The Noble Nature
by Ben Jonson
It is not growing like a tree
In bulk, doth make man better be
Or standing long an oak, three hundred year,
To fall a log at last, dry, bald, and sere:
A lily of a day is fairer far in May
Although it fall and die that night -
It was the plant and flower of the light.
In small proportions we just beauties see;
And in short measures life may perfect be.
When we talk about philanthropy, legacies, major gifts, or the "hyper-agency" (Paul Schervish's term) of big donors we lead most often to hubris, or immortality strivings. We talk big about permanence and scope and effect. We inflate the donor and monumentalize the gift. I can hear the wise donor murmur the final two lines of "The Noble Nature," under her breath as she signs the papers and tunes out the officious flattery: "In small measure we just beauties see;/ And in short measure life may perfect be." Immortality may be a crude egoisitc dream in comparison.
The title of the poem seems right, but Jonson might have mined the final aphoristic couplet and promoted to the title the lapidary phrase: "just beauties." In a noble gift, small or large, "we just beauties see...."

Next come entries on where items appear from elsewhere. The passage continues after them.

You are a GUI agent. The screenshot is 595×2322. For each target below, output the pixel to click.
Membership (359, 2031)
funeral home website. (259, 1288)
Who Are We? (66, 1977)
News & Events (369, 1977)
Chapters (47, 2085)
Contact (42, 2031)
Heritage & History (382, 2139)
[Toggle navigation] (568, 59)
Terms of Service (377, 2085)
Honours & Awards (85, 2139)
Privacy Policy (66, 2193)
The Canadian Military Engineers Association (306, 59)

"And in short measures life may perfect be." Yes, but not exactly what we mean today when we talk of outcomes, measurement, and management. How much we have lost, haven't we, of what might have been our Noble Nature? You can't hardly measure how far we have fallen, into the businesslike, can you, since Jonson wrote so limpedly in imitation of the ancients? I can only imagine the modern reader's eyes skidding across the short elegant lines, seeking some purchase.

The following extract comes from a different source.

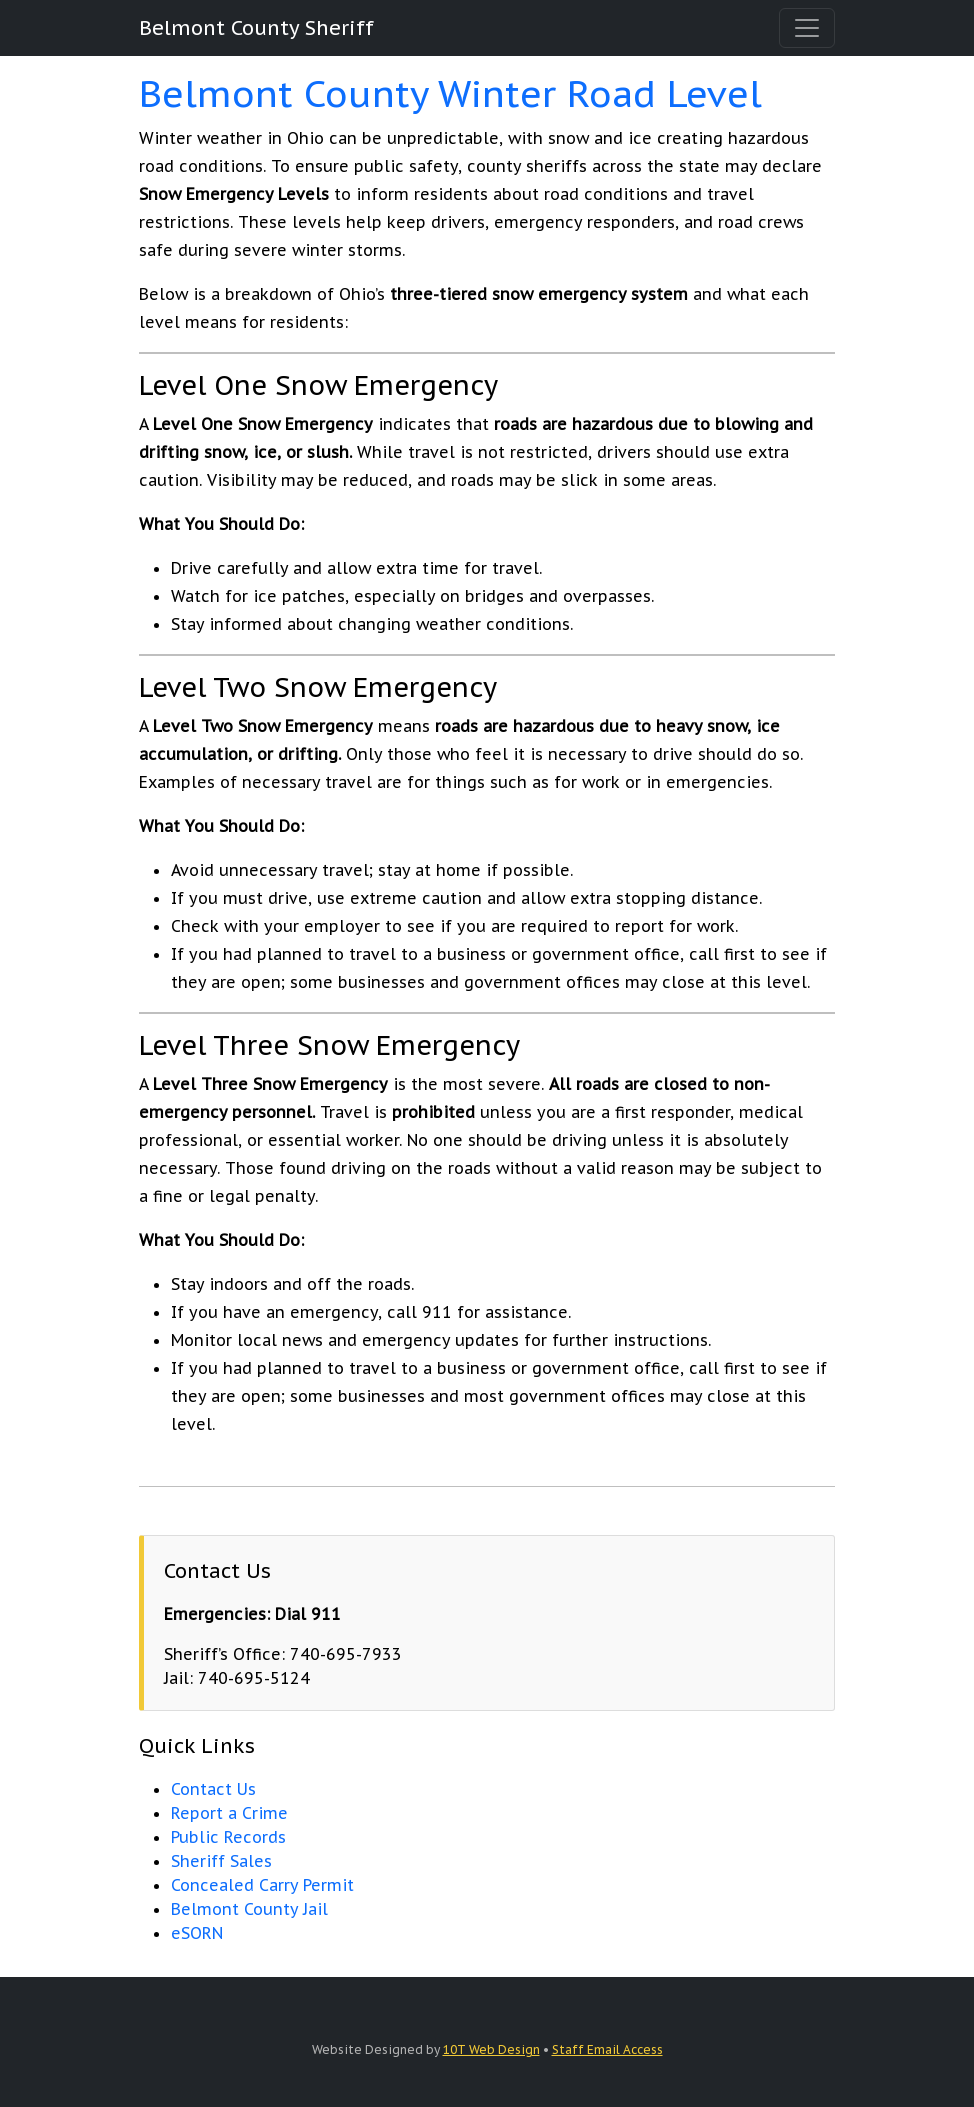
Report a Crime (229, 1813)
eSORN (197, 1933)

Likewise to those advisors to wealth, like James Hughes, who believe that it is noble to create an Aristocracy of dynastic wealth that will stand like an oak, or copper beach, for three hundred years, I might say, "Think smaller." Much smaller. Try for nobility for even one afternoon. "Just beauties" are found in all ranks, in a lilly of a day, no less than a beech, in a moment, no less than a monument, in a butler no less than his master. (Jonson, author of "Penshurst," a near deification of Sir Philip Sidney, might disagree with my passionate defense of bumpkins. See this post at The World We Want on H. Peter Karoff's meditation on the Rockefeller estate at Kykuit, for further glimpses of the intersection of aristocratic and democratic traditions. What is our Noble Nature, we of common blood? Whose gifts are those of, say, a poet, I wonder. If we are going to do aristocracy, let's do it right. The most noble people I have known wear shirtsleeves from one generation to the next, or better yet, like Tracy Gary doff the advantages of wealth and status to pass for ordinary, out of respect for what we all have in common. All praise to those who adapt the best of the noble traditions to this our bumptious democracy.)